This Washington Post story features Prof. Doug Spencer, an election law expert, in both his personal and professional identities:

Professor Douglas Spencer began his Thursday afternoon class at the University of Colorado Law School by reading a text message he had just received from his 13-year-old daughter.

Only a few hours earlier, the U.S. Supreme Court had heard oral arguments in the case that will decide whether Donald Trump is eligible to appear on the Colorado ballot in November. One of the critical legal questions is whether Section 3 of the 14th Amendment bars someone who previously took an oath to support the Constitution as “an officer of the United States” from returning to office if they engaged in insurrection.

The message from Spencer’s daughter asked whether he thought Trump had been an officer or a holder of office. Yes, he texted back. “That’s what I thought,” she replied. “I don’t understand law that much, but even I was like, bruh.”

His 70 students — five rows of them sitting shoulder to shoulder — burst out laughing. It was a rare moment of levity for a discussion of complexity and immense import.

Until this year, Spencer had never taught Section 3. But it is now a centerpiece of his election law syllabus as the high court weighs the case that will shape the race for president, either by allowing Trump to remain on state ballots or by derailing his candidacy months before the vote.
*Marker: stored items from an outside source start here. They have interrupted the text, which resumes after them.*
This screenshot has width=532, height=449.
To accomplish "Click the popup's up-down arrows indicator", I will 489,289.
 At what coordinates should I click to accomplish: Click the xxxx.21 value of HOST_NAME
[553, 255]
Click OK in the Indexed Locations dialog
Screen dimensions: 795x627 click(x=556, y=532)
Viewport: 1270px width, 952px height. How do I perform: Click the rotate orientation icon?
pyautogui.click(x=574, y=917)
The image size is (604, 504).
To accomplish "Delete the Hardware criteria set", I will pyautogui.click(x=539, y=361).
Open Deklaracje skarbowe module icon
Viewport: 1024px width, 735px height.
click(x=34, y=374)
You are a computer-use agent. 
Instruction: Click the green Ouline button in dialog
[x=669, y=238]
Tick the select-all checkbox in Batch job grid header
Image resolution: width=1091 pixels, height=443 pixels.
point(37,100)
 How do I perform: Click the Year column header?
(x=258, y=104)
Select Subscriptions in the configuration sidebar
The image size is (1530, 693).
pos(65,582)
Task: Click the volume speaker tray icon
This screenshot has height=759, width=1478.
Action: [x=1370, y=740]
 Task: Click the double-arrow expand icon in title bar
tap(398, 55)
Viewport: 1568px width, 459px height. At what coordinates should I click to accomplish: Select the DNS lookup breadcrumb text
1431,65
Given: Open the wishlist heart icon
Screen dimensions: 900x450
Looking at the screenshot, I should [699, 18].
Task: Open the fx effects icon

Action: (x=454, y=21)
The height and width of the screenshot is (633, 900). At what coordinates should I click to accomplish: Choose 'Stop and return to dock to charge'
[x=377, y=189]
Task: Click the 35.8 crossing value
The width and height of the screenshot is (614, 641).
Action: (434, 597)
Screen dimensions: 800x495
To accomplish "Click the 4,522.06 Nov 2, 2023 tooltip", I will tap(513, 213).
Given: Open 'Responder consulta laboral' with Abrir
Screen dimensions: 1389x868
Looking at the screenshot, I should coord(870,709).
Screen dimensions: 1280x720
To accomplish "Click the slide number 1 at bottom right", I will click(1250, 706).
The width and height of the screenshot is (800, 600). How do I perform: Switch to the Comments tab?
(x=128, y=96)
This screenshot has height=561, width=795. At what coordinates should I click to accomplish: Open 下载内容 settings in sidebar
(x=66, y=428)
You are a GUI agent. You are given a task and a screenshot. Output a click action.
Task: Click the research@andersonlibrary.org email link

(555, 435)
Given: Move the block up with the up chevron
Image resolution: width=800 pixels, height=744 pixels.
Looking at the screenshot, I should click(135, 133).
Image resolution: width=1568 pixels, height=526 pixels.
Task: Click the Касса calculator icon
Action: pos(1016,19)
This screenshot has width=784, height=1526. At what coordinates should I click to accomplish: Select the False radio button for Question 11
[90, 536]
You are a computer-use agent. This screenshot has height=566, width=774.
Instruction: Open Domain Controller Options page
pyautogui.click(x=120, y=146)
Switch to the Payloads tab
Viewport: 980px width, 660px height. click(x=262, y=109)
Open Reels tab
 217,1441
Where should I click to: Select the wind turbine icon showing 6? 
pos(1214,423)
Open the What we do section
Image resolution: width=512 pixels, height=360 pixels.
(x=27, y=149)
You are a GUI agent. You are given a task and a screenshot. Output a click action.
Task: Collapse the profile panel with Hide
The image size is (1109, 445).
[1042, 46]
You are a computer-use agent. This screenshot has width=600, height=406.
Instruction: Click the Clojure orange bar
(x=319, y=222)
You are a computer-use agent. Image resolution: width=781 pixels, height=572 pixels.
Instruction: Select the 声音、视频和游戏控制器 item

In a divided nation, the profound implications of the justices’ pending ruling have sparked debate and qualms among election scholars,legal experts, activists and students of all political shades. But nowhere may the tensions be deeper than in blue states and jurisdictions that have firmly rejected Trump in past votes but now wrestle with whether democracy is better served by punishing him for his efforts to overturn the 2020 election results or letting voters decide his fate this fall.